* [Your objective]: Pictures aside, each record should be reproduced exactly.

* [Supplied information]:
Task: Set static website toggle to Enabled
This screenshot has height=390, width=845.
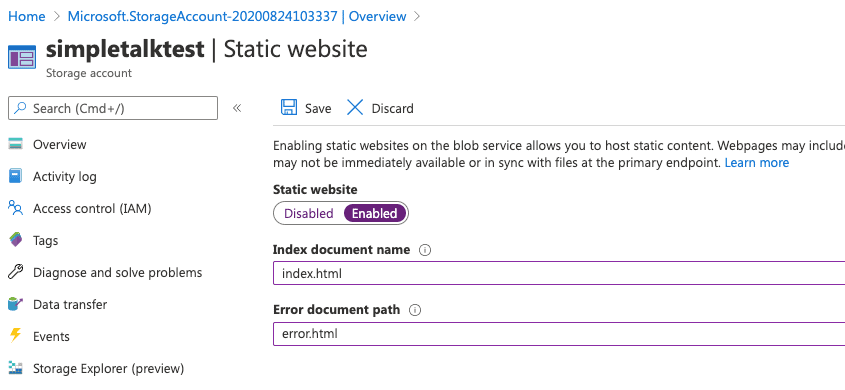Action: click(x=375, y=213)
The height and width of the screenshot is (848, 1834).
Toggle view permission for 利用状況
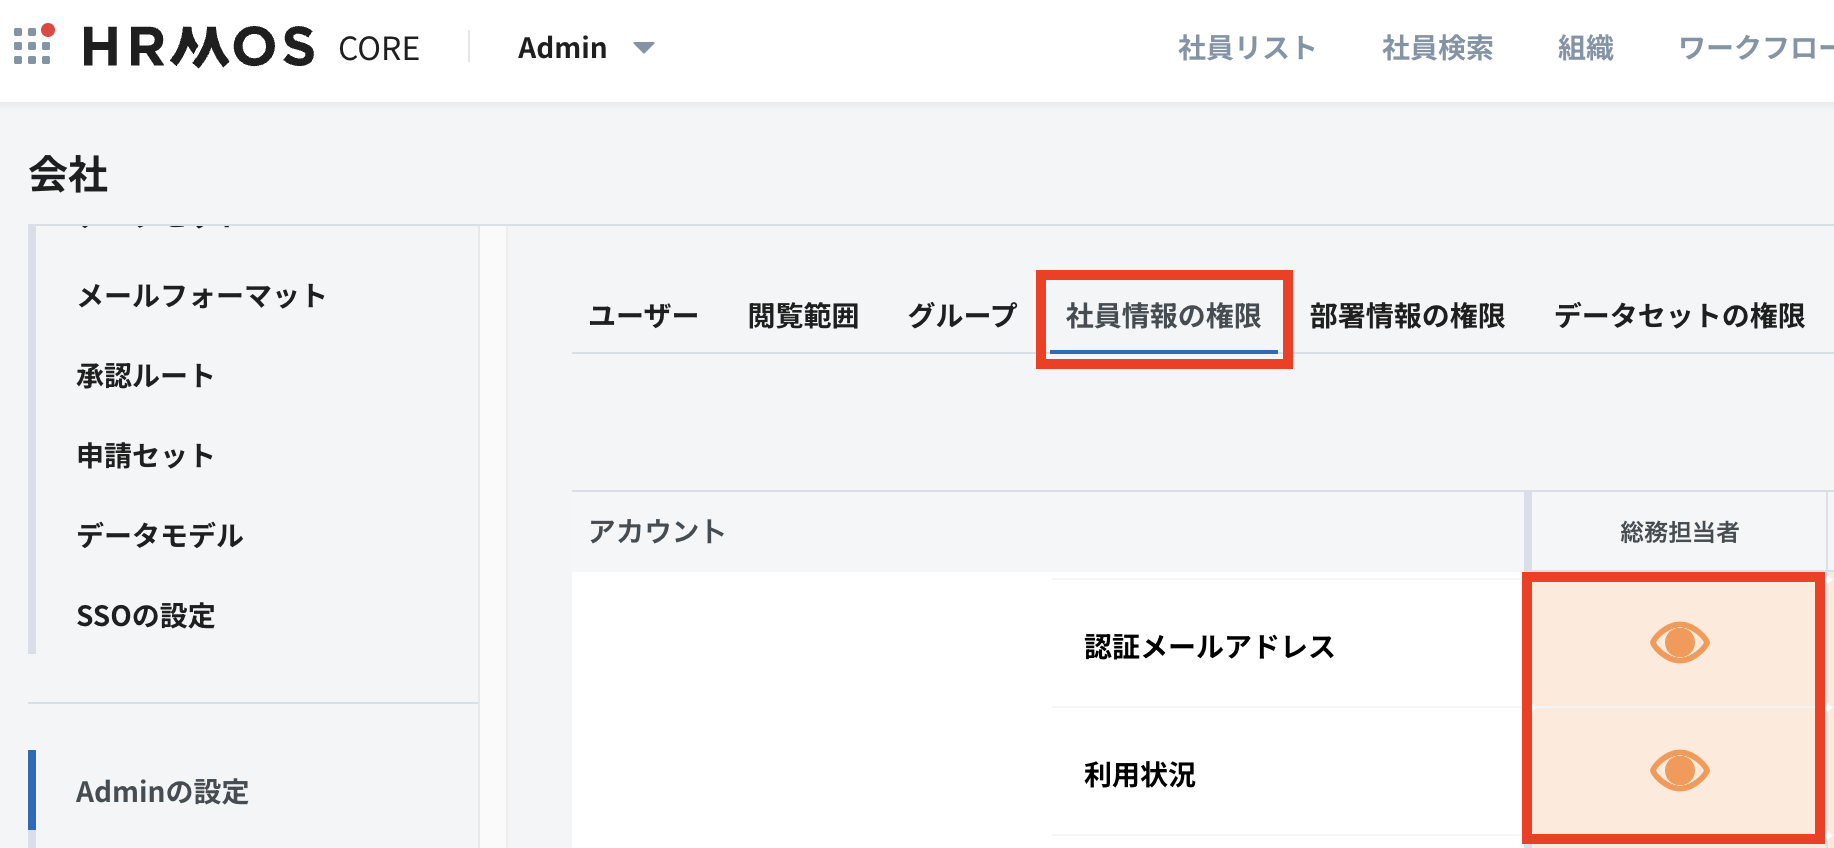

* [Exercise response]:
Task: Set static website toggle to Enabled
This screenshot has height=390, width=845.
Action: click(x=375, y=213)
The height and width of the screenshot is (848, 1834).
Toggle view permission for 利用状況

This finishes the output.